The Web management interface has 4 pages: dashboard for status, configuration page for parameters, file manager for browsing/downloading/deleting recordings, and preview page for real-time streaming. All configuration is persisted via NVS, with optional TF card config file override (for batch deployment).
Closing Thoughts
Looking back, the hardest part wasn’t writing feature code — it was debugging those “the code looks fine but it doesn’t work” bugs. Low WiFi transmit power is a hardware issue, TF card SPI high-speed mode instability is a protocol compatibility issue, AVI header offset errors are a binary file format issue — none of these could be found by reading code. They all required running on actual hardware, using logs and tools to investigate step by step.
A few lessons I found particularly valuable:
- Manually constructing AVI/RIFF file formats is painful. Every field’s offset must be precisely calculated. After writing, use a hex editor to verify against the specification byte by byte — don’t wait for the media player to complain.
- SPI mode TF card speed is limited. Don’t assume 40MHz will work; 20MHz stability is more important than anything else.

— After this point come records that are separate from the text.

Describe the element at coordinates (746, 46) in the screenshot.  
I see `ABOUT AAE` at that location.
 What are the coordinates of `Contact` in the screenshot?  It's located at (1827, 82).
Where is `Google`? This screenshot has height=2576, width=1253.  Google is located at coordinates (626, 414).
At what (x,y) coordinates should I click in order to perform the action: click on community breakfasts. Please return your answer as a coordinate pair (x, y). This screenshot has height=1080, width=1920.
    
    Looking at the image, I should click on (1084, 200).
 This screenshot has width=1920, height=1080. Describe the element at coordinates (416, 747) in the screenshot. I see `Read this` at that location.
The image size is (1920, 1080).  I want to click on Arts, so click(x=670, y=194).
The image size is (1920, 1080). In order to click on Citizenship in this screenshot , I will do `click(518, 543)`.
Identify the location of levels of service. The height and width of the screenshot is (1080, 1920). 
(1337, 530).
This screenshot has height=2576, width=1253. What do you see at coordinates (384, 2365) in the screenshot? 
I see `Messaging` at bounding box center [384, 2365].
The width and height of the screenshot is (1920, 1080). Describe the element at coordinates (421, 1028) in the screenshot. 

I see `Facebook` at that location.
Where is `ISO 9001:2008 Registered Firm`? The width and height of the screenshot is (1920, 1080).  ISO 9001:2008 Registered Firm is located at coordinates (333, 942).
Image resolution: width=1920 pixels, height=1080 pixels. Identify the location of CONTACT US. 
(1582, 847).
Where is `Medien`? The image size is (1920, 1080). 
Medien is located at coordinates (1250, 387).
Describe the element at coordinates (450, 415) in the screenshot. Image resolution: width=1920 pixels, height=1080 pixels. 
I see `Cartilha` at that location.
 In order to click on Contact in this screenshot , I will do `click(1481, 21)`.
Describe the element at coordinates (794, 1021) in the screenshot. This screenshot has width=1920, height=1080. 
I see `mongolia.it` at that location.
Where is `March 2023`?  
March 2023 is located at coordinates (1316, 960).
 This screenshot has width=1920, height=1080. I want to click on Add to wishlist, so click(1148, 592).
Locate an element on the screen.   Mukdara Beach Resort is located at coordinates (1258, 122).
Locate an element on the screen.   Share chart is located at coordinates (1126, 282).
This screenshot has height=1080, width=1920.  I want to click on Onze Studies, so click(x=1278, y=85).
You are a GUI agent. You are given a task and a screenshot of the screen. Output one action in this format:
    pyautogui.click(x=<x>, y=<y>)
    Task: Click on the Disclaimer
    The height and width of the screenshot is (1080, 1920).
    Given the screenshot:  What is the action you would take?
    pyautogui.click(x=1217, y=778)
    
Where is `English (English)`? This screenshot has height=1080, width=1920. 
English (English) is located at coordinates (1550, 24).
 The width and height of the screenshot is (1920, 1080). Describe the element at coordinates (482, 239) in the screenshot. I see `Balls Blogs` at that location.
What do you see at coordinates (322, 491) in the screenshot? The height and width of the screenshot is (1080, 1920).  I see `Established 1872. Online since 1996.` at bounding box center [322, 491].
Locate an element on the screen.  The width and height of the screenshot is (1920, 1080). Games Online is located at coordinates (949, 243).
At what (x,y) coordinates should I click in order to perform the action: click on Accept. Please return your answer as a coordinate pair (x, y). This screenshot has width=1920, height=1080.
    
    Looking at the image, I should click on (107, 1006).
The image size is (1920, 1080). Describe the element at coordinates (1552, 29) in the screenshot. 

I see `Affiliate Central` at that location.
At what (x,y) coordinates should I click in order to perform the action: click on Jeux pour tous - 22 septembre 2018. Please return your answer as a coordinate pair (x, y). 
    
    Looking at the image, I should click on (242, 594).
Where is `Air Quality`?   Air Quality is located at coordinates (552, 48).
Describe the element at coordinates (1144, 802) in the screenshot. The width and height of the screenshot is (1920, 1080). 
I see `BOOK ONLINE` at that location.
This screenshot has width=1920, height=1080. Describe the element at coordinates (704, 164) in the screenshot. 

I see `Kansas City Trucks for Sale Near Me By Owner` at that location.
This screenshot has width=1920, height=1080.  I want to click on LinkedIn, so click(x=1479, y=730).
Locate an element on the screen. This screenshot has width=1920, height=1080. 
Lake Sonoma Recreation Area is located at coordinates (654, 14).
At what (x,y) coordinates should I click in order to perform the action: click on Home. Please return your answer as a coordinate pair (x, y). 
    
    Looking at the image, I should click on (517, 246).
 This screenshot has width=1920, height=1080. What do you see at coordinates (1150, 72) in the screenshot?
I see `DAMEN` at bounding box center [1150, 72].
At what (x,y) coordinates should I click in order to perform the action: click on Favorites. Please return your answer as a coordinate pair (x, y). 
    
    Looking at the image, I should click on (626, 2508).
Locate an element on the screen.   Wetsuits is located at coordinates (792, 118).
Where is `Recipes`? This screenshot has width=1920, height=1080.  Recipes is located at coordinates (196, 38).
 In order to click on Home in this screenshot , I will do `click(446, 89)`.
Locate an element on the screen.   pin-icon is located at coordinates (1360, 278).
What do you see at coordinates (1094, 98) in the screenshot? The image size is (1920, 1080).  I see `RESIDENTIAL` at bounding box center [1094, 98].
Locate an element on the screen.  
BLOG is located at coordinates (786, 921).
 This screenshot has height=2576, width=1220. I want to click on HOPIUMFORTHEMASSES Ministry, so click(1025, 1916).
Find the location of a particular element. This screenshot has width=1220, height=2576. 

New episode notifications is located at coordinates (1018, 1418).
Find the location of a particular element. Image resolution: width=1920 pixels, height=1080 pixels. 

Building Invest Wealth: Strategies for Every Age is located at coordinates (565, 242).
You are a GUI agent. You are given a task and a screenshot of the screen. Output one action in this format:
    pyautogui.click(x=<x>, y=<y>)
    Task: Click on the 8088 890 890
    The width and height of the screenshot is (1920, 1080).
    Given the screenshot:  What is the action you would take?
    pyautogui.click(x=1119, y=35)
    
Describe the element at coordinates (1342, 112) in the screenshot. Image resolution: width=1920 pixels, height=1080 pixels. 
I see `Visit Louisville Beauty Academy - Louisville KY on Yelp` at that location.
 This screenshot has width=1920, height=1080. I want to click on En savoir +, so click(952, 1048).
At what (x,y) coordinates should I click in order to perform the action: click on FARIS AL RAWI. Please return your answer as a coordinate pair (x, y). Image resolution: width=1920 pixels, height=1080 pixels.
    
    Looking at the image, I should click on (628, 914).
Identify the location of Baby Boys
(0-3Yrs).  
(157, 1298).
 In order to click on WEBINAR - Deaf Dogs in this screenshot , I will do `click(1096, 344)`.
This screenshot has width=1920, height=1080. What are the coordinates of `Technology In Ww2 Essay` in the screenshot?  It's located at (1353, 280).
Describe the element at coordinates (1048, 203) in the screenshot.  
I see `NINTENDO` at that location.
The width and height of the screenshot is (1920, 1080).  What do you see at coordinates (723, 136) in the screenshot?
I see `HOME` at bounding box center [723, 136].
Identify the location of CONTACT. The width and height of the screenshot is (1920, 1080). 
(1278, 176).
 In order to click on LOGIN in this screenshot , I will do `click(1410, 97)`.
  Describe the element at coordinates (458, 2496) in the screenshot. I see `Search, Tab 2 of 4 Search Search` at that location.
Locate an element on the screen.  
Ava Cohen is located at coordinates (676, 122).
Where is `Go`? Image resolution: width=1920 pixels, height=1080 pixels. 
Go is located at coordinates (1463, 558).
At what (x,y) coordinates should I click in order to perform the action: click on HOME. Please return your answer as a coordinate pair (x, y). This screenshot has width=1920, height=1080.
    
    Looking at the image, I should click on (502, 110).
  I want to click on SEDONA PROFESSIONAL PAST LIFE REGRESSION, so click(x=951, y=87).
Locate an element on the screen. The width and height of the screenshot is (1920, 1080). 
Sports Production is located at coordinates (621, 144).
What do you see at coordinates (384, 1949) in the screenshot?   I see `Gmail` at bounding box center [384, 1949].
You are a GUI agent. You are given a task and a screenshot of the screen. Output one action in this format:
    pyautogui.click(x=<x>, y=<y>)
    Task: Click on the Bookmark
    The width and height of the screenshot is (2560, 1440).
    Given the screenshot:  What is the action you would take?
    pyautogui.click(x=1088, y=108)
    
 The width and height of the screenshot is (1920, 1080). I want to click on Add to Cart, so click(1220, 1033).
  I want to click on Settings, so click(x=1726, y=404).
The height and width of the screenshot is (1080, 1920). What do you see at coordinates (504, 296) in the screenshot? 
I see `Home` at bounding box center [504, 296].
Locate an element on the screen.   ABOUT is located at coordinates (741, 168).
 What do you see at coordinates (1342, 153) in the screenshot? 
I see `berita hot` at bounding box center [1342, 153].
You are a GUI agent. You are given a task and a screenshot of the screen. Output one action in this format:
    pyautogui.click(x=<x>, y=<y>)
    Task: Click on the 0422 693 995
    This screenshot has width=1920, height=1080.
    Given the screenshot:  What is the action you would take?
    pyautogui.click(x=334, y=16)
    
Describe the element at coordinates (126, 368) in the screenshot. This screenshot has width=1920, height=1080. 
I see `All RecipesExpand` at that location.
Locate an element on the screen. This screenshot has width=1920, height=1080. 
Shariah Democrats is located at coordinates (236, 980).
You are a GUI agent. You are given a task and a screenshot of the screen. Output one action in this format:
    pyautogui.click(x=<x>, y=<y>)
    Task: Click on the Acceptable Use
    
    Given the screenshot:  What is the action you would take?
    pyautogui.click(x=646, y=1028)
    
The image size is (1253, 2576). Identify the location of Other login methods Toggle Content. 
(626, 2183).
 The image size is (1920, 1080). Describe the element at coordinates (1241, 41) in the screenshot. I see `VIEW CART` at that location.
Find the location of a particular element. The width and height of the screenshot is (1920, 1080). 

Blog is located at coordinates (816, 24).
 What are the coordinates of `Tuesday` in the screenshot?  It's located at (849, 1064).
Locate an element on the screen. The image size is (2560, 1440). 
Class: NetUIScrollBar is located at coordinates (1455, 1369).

- XIAO ESP32-S3 WiFi power must be set manually. Otherwise, some routers simply won’t connect. Seeed’s official docs mention this, but it’s easy to overlook.
- VLC’s
-vvv --file-loggingis a lifesaver for debugging video files. You can see the actual parsed values of every field — much faster than guessing.
The project is open source on GitHub: Mi-Bee-Studio/seeed-esp32s3-cam. Firmware can be downloaded from Releases and flashed directly without compiling from source.